Syrian refugee sues EU border agency over pushback from Greece to Turkey
A Syrian who says he was illegally pushed back into Turkey by Greek authorities is suing the EU border agency Frontex for alleged complicity, the association mounting his legal case told AFP on Thursday.
The lawsuit was lodged March 10, according to the European Court of Justice website.
The plaintiff, Alaa Hamoudi, is claiming 500,000 euros ($550,000) from Frontex over action he says the Greek coast guard took on April 28-29, 2020, according to the Front-Lex legal association representing him.
Front-Lex said that, after Hamoudi arrived on the Greek island of Samos with around 20 other asylum-seekers, they were loaded by Greek authorities onto a crowded inflatable dinghy and abandoned at sea for 17 hours.
A Frontex plane surveilled the situation at the time, alleged Hamoudi, who now resides in Turkey.
Such an act, if proven, could constitute "refoulement" - the forcible return of refugees or asylum-seekers which is illegal under international law binding on all countries.
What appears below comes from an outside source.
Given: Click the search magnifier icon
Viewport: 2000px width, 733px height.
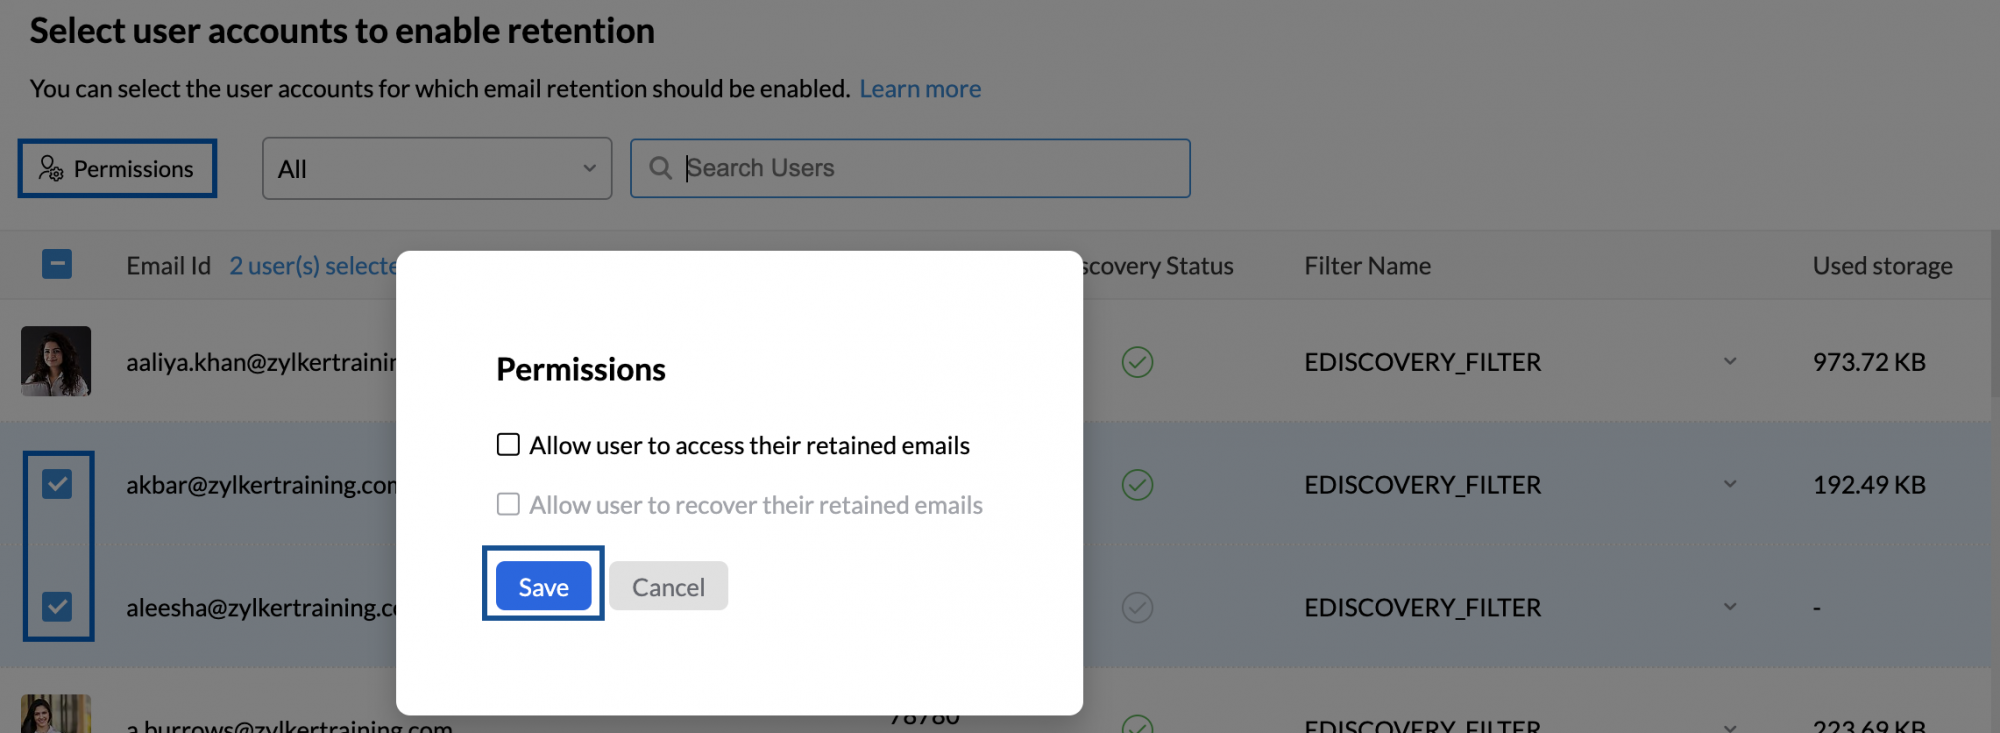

Frontex, the EU's biggest agency with a budget of 750 million euros this year, has been helping the Greek coast guard monitor the Greek side of the maritime border with Turkey.
An October 2020 investigation carried out by the open-source analysis group Bellingcat with the journalist cooperative Lighthouse Reports and several media outlets including Der Spiegel determined that Frontex was complicit in refoulements in Greek waters.
The findings triggered several inquiries in the EU over Frontex and its practices.
However a working group set up by Frontex's own management board released a conclusion that there were "no indications" of the April 28-29 incident reported by those outlets.
The EU's anti-fraud office OLAF in February sent conclusions from its own investigations to Frontex's board, but those have so far been kept under a cloak of confidentiality.